## WHAT YOU WILL DO:
Print what the records say exactly, and omit the pictures.

-*-*-

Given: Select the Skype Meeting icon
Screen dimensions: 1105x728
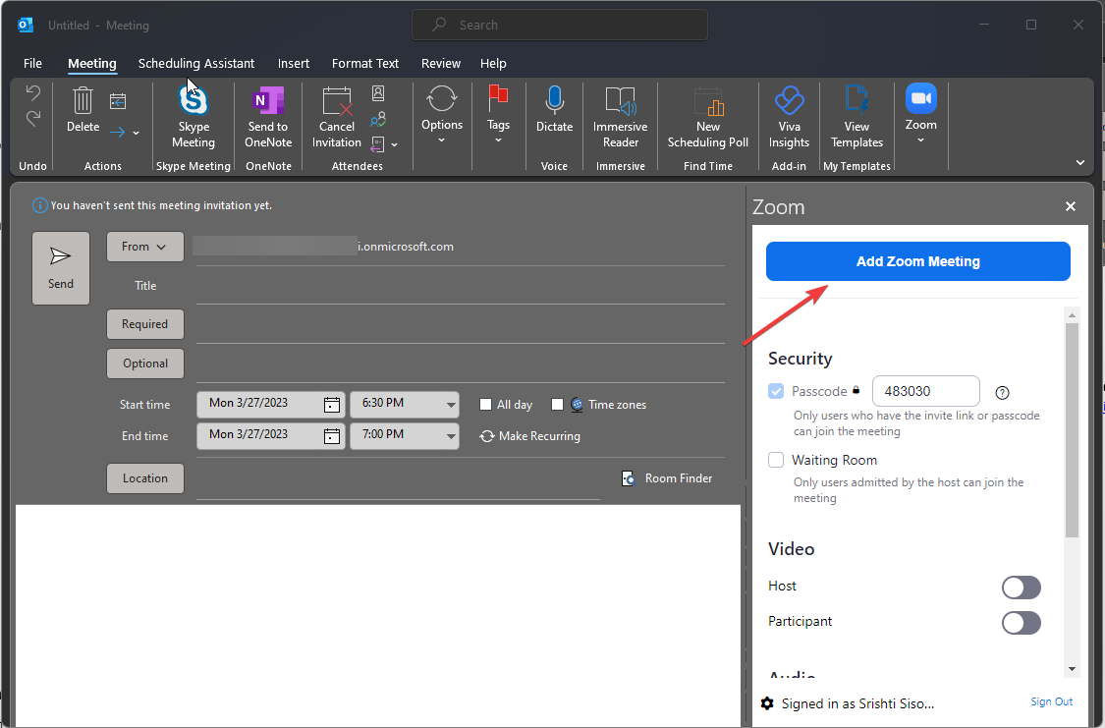Looking at the screenshot, I should 193,116.
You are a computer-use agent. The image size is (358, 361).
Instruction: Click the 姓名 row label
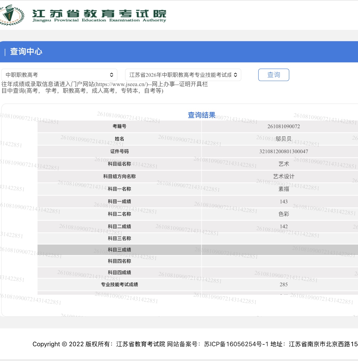(x=119, y=139)
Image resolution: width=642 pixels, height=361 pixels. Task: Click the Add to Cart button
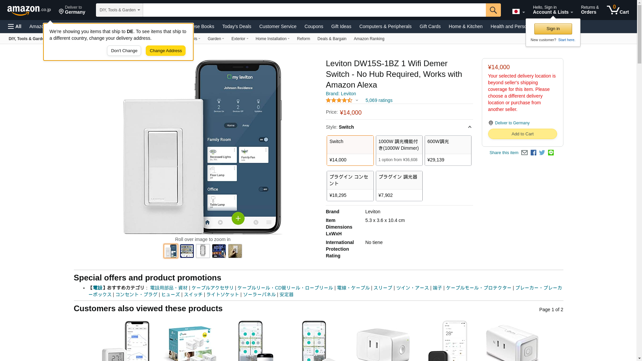(522, 134)
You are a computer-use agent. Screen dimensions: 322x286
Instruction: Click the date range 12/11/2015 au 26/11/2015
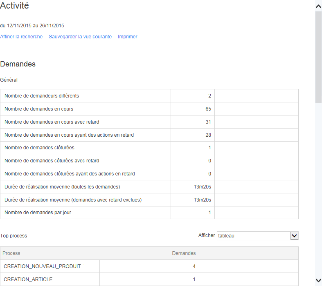tap(32, 26)
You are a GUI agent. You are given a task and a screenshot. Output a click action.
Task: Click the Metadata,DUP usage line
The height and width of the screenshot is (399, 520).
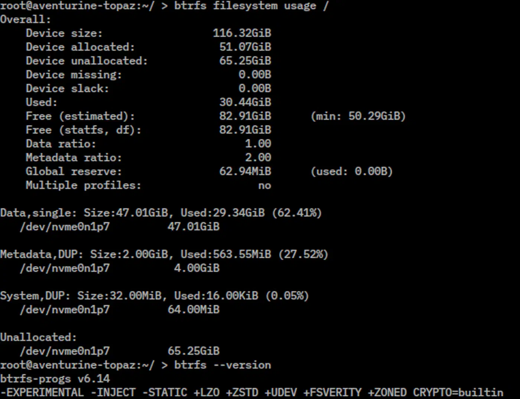164,254
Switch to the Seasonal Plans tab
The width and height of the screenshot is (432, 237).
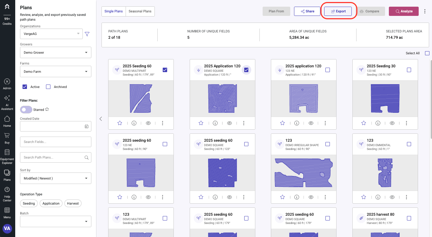point(140,11)
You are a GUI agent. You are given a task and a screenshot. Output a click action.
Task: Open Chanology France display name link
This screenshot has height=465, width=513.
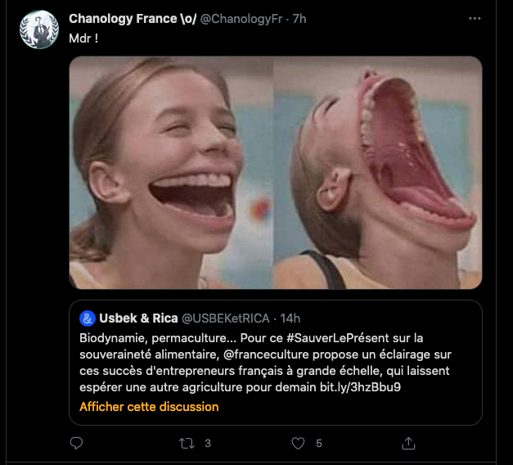pyautogui.click(x=133, y=19)
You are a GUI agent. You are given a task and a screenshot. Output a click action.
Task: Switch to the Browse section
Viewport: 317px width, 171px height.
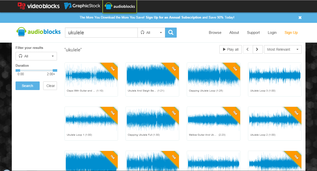coord(215,33)
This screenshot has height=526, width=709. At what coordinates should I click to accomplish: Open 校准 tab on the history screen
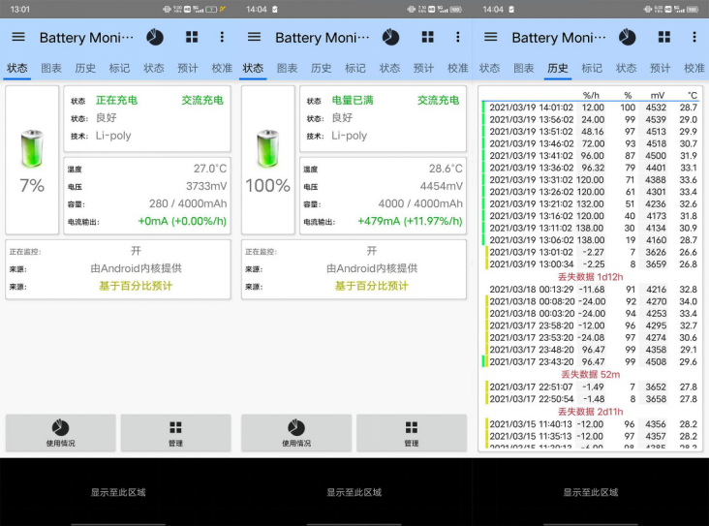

-*-*-

## WORKED SOLUTION:
Given: Select the Skype Meeting icon
Screen dimensions: 1105x728
Looking at the screenshot, I should 193,116.
You are a computer-use agent. The image size is (358, 361).
Instruction: Click the 姓名 row label
(x=119, y=139)
Image resolution: width=642 pixels, height=361 pixels. Task: Click the Add to Cart button
(522, 134)
You are a computer-use agent. Screen dimensions: 322x286
Instruction: Click the date range 12/11/2015 au 26/11/2015
tap(32, 26)
You are a GUI agent. You are given a task and a screenshot. Output a click action.
Task: Click the Metadata,DUP usage line
The height and width of the screenshot is (399, 520).
164,254
Switch to the Seasonal Plans tab
The width and height of the screenshot is (432, 237).
point(140,11)
You are a GUI agent. You are given a task and a screenshot. Output a click action.
Task: Open Chanology France display name link
This screenshot has height=465, width=513.
pyautogui.click(x=133, y=19)
You are a GUI agent. You are given a task and a screenshot. Output a click action.
Task: Switch to the Browse section
Viewport: 317px width, 171px height.
coord(215,33)
This screenshot has height=526, width=709. At what coordinates should I click to accomplish: Open 校准 tab on the history screen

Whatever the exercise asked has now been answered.